Сколько строк в записях содержат слово «tile» с учетом регистра? Посчитайте и укажите только число.

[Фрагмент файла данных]

┌──

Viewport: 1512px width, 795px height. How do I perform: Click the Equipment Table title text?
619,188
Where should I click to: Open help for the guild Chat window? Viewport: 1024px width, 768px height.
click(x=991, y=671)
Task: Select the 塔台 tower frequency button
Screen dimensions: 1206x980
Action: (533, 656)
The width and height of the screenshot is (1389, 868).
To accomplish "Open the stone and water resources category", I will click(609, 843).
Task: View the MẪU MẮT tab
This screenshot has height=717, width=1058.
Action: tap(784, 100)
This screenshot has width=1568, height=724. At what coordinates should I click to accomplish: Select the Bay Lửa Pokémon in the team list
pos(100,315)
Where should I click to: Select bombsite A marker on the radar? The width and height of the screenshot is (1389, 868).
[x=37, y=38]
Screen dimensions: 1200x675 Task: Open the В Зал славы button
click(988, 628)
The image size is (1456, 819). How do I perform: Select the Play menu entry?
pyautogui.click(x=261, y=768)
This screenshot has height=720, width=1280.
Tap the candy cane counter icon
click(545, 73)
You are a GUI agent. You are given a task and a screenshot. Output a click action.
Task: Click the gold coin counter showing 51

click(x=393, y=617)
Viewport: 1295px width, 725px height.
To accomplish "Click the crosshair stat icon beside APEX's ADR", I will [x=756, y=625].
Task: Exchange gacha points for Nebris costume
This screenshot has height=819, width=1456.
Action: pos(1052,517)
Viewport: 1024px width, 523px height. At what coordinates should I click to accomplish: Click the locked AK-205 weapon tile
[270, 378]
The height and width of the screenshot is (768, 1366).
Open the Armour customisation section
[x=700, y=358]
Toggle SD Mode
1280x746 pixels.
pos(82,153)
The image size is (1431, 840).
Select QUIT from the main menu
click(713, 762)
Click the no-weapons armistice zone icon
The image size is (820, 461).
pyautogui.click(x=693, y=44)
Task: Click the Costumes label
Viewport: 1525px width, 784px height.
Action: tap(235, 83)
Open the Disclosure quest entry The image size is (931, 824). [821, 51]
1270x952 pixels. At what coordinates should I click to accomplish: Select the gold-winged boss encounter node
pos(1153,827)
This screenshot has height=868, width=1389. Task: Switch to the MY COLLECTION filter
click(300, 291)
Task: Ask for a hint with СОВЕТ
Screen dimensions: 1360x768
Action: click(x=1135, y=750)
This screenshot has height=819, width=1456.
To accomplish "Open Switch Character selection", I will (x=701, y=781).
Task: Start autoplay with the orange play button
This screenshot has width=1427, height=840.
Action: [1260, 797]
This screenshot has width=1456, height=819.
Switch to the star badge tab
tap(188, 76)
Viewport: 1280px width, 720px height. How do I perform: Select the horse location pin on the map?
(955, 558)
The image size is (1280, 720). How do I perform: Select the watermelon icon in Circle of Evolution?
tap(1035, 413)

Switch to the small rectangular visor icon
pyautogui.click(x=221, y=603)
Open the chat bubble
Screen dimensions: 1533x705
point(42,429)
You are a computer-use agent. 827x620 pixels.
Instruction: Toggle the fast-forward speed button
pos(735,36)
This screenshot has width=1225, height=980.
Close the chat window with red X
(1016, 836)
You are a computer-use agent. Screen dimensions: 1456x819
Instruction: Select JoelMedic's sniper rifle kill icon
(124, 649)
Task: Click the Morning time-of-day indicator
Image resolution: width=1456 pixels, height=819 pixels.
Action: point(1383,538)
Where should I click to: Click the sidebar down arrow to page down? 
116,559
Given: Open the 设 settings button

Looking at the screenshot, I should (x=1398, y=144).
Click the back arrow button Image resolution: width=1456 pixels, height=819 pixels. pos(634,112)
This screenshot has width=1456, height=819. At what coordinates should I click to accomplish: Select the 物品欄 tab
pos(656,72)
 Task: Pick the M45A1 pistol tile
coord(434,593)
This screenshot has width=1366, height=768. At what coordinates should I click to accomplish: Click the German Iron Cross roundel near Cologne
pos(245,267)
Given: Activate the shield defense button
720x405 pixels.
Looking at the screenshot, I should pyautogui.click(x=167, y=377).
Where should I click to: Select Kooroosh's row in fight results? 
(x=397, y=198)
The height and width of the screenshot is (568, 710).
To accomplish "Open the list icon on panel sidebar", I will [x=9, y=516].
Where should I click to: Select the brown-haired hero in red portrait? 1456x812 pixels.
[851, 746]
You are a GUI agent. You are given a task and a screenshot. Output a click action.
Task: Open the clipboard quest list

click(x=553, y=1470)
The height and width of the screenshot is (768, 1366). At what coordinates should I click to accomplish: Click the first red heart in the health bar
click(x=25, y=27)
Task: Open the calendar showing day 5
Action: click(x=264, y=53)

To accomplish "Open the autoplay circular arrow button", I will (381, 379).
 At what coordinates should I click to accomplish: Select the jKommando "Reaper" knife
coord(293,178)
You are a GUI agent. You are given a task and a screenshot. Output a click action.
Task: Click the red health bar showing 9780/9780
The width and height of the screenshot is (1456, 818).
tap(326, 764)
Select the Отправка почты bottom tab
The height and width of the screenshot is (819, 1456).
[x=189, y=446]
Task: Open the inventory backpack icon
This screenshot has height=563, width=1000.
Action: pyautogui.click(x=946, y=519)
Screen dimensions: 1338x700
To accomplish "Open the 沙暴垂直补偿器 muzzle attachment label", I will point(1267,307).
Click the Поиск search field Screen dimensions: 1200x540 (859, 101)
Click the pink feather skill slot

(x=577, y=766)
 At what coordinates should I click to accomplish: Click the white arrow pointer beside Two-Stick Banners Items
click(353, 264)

└──

## ОТВЕТ К ЗАДАНИЮ
2